• _Exercise input_
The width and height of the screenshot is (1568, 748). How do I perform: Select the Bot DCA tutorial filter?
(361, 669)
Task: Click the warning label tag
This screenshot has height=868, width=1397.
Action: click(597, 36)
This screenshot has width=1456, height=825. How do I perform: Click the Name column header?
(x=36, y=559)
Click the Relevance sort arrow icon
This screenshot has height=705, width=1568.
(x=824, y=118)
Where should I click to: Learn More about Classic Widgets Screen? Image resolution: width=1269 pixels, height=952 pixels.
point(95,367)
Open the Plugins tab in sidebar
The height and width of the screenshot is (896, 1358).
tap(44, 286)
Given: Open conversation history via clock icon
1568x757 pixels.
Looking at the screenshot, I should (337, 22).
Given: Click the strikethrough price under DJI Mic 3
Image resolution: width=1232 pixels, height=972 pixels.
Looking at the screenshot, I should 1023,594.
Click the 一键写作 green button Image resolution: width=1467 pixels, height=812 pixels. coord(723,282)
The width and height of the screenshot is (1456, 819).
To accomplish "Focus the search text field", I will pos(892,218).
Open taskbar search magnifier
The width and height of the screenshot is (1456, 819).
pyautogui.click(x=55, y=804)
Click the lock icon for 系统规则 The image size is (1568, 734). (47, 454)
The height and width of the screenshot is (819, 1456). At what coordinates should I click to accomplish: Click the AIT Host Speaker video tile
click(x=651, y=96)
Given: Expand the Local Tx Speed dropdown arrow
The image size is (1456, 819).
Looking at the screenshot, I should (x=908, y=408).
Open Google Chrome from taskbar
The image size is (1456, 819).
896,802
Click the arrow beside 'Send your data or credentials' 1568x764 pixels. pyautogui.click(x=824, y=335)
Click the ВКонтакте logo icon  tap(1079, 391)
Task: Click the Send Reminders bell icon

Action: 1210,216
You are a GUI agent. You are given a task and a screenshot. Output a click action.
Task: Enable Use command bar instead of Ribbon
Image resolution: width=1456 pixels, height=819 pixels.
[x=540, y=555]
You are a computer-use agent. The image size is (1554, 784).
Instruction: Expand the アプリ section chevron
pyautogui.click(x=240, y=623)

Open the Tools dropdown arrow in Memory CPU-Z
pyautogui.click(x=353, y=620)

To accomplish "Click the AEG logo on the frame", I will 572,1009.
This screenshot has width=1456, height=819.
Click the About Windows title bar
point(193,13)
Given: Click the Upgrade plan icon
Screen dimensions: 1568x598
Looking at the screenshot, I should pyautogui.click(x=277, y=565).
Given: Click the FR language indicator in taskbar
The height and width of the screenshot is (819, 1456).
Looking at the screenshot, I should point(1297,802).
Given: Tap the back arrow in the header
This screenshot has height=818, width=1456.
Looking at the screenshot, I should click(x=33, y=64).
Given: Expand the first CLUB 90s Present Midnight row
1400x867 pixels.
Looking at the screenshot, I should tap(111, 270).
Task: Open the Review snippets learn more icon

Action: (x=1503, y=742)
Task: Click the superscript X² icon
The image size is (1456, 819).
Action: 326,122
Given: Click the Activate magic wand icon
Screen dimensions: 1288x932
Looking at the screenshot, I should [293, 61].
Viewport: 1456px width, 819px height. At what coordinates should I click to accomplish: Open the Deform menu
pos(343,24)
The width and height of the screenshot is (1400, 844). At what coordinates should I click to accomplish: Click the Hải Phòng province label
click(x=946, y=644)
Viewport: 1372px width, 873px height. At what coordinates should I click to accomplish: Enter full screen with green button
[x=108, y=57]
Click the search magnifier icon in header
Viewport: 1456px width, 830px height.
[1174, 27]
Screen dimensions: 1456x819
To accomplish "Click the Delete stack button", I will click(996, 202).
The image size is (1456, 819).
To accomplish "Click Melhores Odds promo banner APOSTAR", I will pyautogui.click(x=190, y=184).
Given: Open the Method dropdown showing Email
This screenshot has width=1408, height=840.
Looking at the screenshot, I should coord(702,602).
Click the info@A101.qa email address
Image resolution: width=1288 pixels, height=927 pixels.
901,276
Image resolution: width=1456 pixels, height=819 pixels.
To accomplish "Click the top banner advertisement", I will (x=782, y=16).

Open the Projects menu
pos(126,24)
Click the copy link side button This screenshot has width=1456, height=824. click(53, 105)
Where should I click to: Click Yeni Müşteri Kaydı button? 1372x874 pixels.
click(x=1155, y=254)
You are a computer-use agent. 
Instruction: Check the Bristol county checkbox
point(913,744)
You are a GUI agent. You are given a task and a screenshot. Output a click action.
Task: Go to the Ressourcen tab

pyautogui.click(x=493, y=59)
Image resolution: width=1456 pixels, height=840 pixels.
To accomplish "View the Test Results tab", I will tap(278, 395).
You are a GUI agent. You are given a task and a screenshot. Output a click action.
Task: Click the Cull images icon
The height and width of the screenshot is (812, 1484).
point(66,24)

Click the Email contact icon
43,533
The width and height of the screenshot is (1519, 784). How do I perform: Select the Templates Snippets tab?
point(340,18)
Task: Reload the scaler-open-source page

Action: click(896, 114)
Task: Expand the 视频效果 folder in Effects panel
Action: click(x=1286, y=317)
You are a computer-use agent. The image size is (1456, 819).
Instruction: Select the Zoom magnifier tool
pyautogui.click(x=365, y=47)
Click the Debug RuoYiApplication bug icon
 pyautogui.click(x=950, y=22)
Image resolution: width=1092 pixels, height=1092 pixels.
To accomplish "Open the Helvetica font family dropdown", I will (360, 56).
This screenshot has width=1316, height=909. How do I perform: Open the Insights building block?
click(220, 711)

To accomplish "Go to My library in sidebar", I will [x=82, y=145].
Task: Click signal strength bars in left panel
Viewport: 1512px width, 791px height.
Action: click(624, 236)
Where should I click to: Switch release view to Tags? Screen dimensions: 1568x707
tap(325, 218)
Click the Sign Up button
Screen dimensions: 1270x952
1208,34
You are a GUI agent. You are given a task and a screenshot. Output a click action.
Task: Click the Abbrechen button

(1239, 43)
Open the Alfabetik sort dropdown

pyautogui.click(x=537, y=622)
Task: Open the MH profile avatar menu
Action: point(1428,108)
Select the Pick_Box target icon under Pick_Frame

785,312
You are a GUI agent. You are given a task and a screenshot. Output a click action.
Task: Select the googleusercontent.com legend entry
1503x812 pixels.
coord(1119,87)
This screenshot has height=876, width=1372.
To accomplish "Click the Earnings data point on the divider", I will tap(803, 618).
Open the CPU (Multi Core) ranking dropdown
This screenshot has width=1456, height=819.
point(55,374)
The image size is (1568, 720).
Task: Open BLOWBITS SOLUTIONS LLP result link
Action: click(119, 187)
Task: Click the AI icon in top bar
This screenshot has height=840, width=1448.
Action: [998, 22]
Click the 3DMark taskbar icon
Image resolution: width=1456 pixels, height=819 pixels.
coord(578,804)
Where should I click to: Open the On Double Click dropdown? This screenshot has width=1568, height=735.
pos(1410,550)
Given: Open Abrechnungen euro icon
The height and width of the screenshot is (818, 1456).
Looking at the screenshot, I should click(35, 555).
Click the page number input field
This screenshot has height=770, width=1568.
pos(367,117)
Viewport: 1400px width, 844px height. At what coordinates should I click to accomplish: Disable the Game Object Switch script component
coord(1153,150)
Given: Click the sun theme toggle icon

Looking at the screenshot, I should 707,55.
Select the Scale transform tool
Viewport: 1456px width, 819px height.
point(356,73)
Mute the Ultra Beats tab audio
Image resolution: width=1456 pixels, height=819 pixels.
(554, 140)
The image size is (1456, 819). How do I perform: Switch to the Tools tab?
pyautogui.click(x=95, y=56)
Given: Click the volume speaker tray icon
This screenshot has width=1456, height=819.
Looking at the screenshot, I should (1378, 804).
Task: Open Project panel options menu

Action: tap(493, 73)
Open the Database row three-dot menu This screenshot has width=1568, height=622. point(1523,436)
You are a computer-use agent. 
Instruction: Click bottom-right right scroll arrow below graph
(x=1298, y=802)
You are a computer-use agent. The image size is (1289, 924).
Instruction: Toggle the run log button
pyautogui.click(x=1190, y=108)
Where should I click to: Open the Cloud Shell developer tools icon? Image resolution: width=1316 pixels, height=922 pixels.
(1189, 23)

• _Task details_
Using the data above, copy each line that contains "logo".

• _Your solution_
Click the ВКонтакте logo icon  tap(1079, 391)
To accomplish "Click the AEG logo on the frame", I will 572,1009.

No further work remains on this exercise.